For any SVD $A = U\Sigma V^T$ of a positive definite, symmetric matrix $A \in \mathbb{R}^{n \times n}$, we have $U = V$.

Question

First of all, I've read through all of the answers here and here, but neither of those threads was able to give completely satisfying answers.

Now, I understand that, if $A$ is symmetric and positive definite, then both the columns of $U$ and the columns of $V$ are eigenvectors of the strictly positive eigenvalues of $A$. Thus, if the eigenspace is one-dimensional, because of orthogonality and linear dependency, they only differ by a factor $|\lambda| = 1$, which necessarily implies $\lambda = 1$ since $A$ is positive definite.

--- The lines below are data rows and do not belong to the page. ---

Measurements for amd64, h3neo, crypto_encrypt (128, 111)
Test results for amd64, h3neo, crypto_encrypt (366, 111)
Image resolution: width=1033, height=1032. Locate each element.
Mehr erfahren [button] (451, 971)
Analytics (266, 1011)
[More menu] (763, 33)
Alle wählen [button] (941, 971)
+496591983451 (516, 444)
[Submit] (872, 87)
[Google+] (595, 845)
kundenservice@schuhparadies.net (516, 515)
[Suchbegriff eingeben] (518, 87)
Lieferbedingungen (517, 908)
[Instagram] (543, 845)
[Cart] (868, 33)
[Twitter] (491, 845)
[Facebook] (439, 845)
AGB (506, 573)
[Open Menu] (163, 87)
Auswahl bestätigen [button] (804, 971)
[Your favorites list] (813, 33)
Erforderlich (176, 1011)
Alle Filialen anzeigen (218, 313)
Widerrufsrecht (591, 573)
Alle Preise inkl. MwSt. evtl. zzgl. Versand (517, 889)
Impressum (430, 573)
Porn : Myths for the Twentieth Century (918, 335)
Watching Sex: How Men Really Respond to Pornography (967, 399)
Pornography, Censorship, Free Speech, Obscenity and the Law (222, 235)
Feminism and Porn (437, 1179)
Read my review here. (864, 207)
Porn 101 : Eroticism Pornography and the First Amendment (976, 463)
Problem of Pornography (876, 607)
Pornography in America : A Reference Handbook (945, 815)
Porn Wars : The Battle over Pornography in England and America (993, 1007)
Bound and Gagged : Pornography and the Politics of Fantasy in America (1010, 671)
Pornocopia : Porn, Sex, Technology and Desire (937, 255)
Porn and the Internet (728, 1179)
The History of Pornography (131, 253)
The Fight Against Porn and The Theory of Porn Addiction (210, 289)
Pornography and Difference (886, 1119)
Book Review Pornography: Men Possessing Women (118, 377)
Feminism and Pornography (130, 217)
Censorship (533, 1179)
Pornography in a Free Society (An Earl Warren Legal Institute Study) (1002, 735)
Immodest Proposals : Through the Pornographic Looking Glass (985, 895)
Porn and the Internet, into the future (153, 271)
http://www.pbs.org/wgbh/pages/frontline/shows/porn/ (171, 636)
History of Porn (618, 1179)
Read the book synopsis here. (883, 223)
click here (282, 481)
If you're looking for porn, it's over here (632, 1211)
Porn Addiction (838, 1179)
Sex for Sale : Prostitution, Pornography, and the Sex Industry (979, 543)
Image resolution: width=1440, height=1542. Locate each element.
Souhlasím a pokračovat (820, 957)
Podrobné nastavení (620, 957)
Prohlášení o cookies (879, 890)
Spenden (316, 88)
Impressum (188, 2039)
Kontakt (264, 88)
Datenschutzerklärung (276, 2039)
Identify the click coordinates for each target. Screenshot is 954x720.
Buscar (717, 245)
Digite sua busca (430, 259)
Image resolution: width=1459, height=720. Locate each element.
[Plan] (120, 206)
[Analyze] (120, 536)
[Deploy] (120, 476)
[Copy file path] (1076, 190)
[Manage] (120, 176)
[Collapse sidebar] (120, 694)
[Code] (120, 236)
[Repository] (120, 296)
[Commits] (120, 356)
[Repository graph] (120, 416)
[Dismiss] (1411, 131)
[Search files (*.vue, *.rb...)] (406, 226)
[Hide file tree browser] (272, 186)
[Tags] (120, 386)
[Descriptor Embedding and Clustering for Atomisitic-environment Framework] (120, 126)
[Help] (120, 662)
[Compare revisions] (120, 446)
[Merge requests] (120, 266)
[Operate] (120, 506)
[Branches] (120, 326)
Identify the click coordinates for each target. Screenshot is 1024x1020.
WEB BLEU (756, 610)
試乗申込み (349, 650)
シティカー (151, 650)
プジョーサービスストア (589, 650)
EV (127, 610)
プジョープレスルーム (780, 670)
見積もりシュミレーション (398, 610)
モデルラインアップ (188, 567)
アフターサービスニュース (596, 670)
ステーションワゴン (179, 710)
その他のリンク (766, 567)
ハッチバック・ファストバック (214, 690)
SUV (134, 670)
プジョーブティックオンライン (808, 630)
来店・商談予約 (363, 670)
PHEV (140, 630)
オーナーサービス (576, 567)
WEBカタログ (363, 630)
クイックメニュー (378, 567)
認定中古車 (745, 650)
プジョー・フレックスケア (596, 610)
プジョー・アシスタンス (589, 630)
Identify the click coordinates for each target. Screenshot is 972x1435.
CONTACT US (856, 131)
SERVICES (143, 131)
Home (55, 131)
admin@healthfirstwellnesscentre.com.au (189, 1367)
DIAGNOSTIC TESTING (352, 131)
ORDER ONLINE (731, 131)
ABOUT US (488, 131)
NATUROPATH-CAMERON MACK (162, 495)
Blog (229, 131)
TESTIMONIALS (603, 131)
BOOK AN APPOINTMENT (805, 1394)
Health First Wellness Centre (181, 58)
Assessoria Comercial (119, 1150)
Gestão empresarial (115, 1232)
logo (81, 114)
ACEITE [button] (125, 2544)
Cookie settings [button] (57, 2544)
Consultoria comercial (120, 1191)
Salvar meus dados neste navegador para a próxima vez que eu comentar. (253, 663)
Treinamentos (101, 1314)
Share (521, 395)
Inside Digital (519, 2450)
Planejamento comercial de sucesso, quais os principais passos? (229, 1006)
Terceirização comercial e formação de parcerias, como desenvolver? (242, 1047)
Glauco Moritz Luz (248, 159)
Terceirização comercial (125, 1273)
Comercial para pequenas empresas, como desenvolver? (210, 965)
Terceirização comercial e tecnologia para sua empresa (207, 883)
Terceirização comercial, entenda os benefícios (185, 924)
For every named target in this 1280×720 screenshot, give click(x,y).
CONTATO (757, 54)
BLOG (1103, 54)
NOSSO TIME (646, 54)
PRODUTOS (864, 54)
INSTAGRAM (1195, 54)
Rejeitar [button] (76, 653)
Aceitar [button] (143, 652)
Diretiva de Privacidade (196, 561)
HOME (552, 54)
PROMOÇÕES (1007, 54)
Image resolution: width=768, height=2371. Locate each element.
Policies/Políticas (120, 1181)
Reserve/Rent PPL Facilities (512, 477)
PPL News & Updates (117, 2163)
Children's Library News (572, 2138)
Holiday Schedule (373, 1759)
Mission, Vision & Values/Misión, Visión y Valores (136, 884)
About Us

The part I don't get is that, what if the corresponding eigenspace is multi-dimensional? Why wouldn't it be able for the columns of $U$ to be a (true) rotation of the columns of $V$, or even just a permutation? I unfortunately wasn't able to see any proofs or counter-examples for this proposition, so I was hoping to get some answers here.

Answer 1

You already know that columns of $U$ and $V$ are both eigenvectors associated to the eigenvalues of $A$ (strictly positive, as $A$ is symmetric, positive-definite). Furthermore, as they are orthogonal matrices, $V^T = V^{-1}$. Now, let the columns of $U$ be $\{u_1, \cdots, u_n\}$ and the columns of $V$ be $\{v_1, \cdots, v_n\}$. $\Sigma$ is a diagonal matrix with $\lambda_1, \cdots, \lambda_n$ on the diagonal, which are (strictly positive) eigenvalues of $A$. Then $Ve_i = v_i$, so $V^Tv_i = V^{-1}v_i = e_i$. Thus, $Av_i = U\Sigma V^Tv_i = U\Sigma e_i = U(\lambda_i e_i) = \lambda_i u_i$. $v_i$ is supposed to be an eigenvector of $A$, so $\lambda_i u_i = Av_i = \kappa_i v_i$ for some $\kappa_i > 0$. Then $u_i = \frac{\kappa_i}{\lambda_i}v_i$, so $u_i$ is a strictly positive multiple of $v_i$. But both $u_i$ and $v_i$ are supposed to be unit vectors, so the only possibility is $u_i = v_i$ for all $i$. Thus, $U = V$.

Answer 2

This is where the positive definiteness of $A$ is essential. That $A$ is symmetric already implies that $V^TU$ commutes with $\Sigma$. If $A$ is also positive definite, then so are $U^TAU=\Sigma V^TU$ and $V^TU$. Hence $V^TU$ is a positive definite orthogonal matrix and it must be equal to $I$. Consequently, $U=V$.